“There is this paradoxical dance that you have to do, between taking responsibility for your own experience and recognizing that you don’t have control over it,” Colman says. “You have to have a mindful awareness of it all, while surrendering to forces greater than yourself.”
With so many books on pregnancy and childbirth available, some highly informed women may feel overly confident, even smug, about their ability to predict and control their childbirth experience. It’s only natural to want to lessen discomfort and control all factors by micromanaging the process. “You think that if you buy enough self-help books, read and understand them,” says Leslie Hartley Gise, M.D., a clinical professor in the department of psychiatry at the University of Hawaii, “everything will be fine.”
But as well as you do, there’s always someone else who does better. “Our society encourages competition in every aspect of life,” says Gayle Peterson, Ph.D., M.S.W., a prenatal counselor and the author of An Easier Childbirth: A Mother’s Guide for Birthing Normally (Shadow & Light Publications, 1993). “Women tend to hold themselves and each other up to a litmus test of the perfect childbirth, making their own birth experiences valid or invalid.
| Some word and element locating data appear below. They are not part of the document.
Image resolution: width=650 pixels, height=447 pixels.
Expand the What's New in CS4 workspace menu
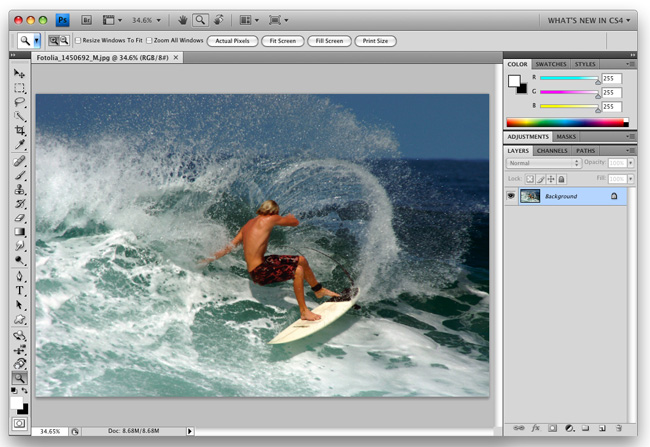pos(588,19)
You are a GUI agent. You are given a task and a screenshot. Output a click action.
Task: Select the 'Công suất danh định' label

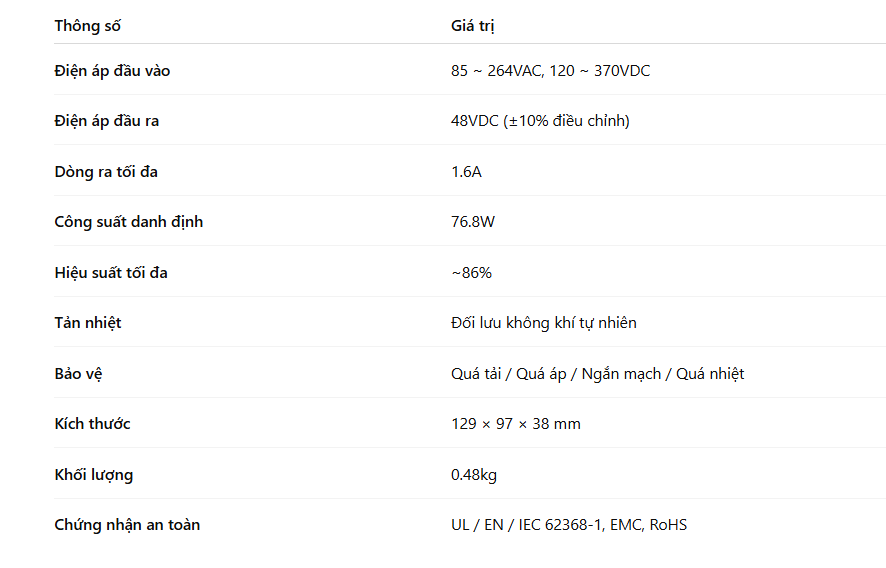tap(128, 222)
We measure our worth according to whether we deliver naturally or with medical interventions, whether we have vaginal births or Cesareans, whether we bond immediately with the baby or half a day later, and whether we breastfeed or bottlefeed.”
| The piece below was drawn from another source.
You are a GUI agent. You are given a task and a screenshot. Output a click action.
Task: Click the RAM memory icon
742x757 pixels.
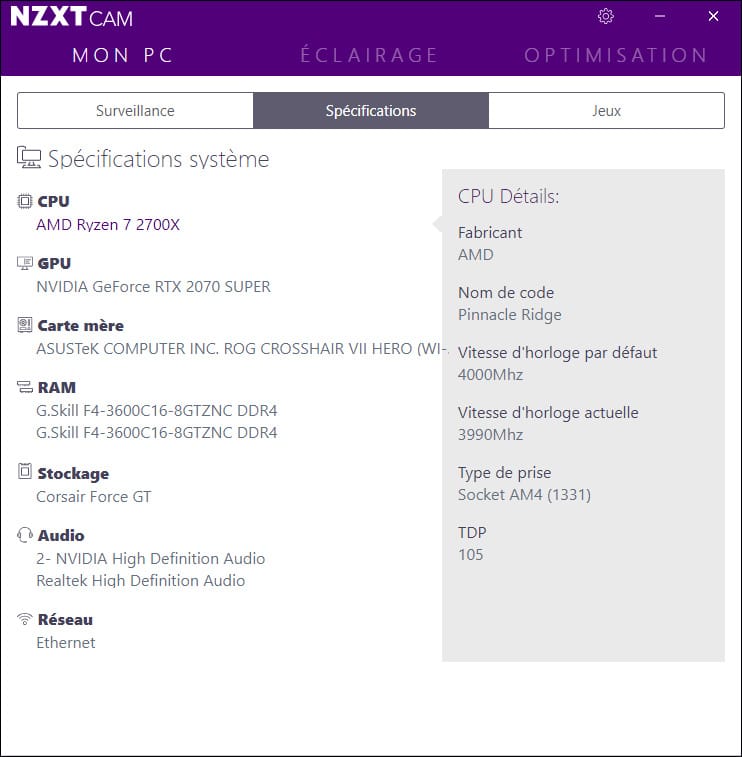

Gise, who spent 16 years as a psychiatrist with the obstetrics/gynecology department at Mount Sinai Hospital in New York, agrees. “We are a people preoccupied — obsessed, even — with perfect health, with counteracting aging, with having the exact right eating habits and lifestyles to ward off disease,” she says. “So women think, ‘If I do everything in the pregnancy and delivery right, I’ll have a perfect child who’ll grow into a perfect person.’"
Risks of romanticizing childbirth
The problem with romanticizing childbirth this way — and thinking that it will be a perfect experience — is that it can set women up for disappointment, or worse. “Childbirth has the potential for being a magical experience, but it doesn’t always happen that way,” Gise says. “In both the normal after-delivery blues and more severe cases of postpartum depression, one of the factors can be the expectation of an idyllic childbirth.”
Sue O’Brien can attest to this. Her woes didn’t end when she had a Cesarean delivery. The anesthesia it required caused weeks of severe headaches, which in turn interfered with her capacity to reach out to her newborn: She didn’t feel bonded with Kate until her daughter was several weeks old. Reflecting back on that time, O’Brien believes that, even though it was irrational, she was actually angry with her baby daughter in the first weeks of her life for putting her through such an ordeal.
Other feelings women can experience during childbirth include those of being invaded, or even violated, and of losing control. This is very normal, according to Gise, and she recommends that new mothers openly acknowledge any negative feelings to someone they trust. However, if you’re still having difficulty accepting the baby six to eight weeks postpartum or are having obsessive fears about hurting him, it’s time to talk a professional.
While some negative reactions after childbirth are normal, they can be minimized with foresight. “Preparing for childbirth is not a question of more, but better,” Peterson says. “Your preparations should be oriented toward normal delivery, but you should also plan for help in case you need it.”